= Indian cricket team in England in 1946 =

International cricket tour

The Indian national cricket team toured England in the 1946 season and played 29 first-class fixtures with 11 wins, 4 defeats and 14 draws. The 1946 season marked a return to normal first-class cricket in England following the end of World War II. The Test series between England and India was the first to be played in England since the West Indies tour in 1939. England won the series 1–0 with two matches drawn, their success largely due to the impact of debutant Alec Bedser who took 22 wickets in his first two Tests.

==Conditions in 1946==
The Second World War in Europe having ended in May 1945, it was only possible to arrange eleven first-class matches in the 1945 English cricket season and so 1946, despite postwar recovery and continued rationing, was the first season in which a normal schedule of matches could be established in the County Championship and in Test cricket with the arrival of the Indian tourists.

In its review of the 1946 season, Wisden Cricketers' Almanack remarked that "the Indians were the first postwar touring side, and although they were outplayed in the Tests they raised the status and the dignity of their country's sport". Wisden also mentioned that "the weather in 1946 might have been dreadful, but it didn't stop the crowds flocking to games". The state of the weather was mentioned by John Arlott who wrote his first match report for The Guardian when the Indians played Worcestershire at New Road, Worcester on 4, 6 and 7 May.

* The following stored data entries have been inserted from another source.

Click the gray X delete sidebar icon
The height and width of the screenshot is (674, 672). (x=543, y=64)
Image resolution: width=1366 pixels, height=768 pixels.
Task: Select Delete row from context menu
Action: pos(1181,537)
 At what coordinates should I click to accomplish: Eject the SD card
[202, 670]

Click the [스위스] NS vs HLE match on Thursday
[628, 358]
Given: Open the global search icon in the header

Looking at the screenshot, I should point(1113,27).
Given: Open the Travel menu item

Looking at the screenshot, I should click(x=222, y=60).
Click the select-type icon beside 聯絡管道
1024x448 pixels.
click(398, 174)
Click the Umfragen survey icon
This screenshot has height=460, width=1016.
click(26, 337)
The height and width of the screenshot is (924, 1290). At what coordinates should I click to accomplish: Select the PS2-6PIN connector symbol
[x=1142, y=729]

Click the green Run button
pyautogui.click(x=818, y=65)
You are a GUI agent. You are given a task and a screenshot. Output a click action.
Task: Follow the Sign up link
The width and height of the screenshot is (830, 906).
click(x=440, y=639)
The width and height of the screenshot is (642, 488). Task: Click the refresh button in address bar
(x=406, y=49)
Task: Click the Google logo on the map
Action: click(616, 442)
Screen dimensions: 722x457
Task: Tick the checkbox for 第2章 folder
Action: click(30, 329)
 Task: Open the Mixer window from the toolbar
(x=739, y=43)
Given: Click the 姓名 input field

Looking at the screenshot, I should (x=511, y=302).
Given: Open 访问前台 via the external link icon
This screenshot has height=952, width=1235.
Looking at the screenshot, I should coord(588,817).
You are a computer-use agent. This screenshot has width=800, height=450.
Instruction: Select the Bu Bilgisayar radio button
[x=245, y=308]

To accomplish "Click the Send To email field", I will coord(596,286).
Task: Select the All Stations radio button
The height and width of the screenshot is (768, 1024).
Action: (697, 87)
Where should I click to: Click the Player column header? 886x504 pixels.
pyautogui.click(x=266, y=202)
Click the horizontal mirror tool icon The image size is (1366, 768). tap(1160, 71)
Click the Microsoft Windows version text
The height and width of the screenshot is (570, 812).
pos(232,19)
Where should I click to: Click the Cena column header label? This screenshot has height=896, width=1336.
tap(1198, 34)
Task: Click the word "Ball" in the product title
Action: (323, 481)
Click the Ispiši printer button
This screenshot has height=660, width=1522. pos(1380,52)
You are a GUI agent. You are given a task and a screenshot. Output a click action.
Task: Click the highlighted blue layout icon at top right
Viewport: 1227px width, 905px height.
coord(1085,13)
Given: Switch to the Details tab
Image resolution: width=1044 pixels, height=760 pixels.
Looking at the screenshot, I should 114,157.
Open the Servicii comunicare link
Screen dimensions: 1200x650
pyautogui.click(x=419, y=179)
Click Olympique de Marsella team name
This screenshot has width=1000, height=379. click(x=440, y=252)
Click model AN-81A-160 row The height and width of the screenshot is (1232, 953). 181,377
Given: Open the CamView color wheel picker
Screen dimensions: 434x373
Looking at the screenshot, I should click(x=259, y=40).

Arlott wrote that "New Road was bleak that Saturday morning... dark under the cloud, it was swept by a bitter gale howling across from Diglis". In his review of the tour, S. Canynge Caple wrote that the Indian tourists were very popular, their tour returning a sizeable profit, because large crowds turned out when the weather was fine in an otherwise "extremely dreary summer".

Derek Birley commented on the wider and political background to the tour. In January 1946, the Imperial Cricket Conference had drawn up a seven-year programme of Test series with India selected to make the first postwar tour of England. This, Birley remarked, despite the "mounting political crisis at home" and the grave shortage of equipment and clothing "in rationed and straitened Britain". It was the last Indian team before Partition and it presented a united front.

==Indian squad==
India used a 16-man squad captained by Iftikhar Ali Khan, the Nawab of Pataudi, who was one of the few players to represent two countries in Test cricket, having played for England during the 1930s.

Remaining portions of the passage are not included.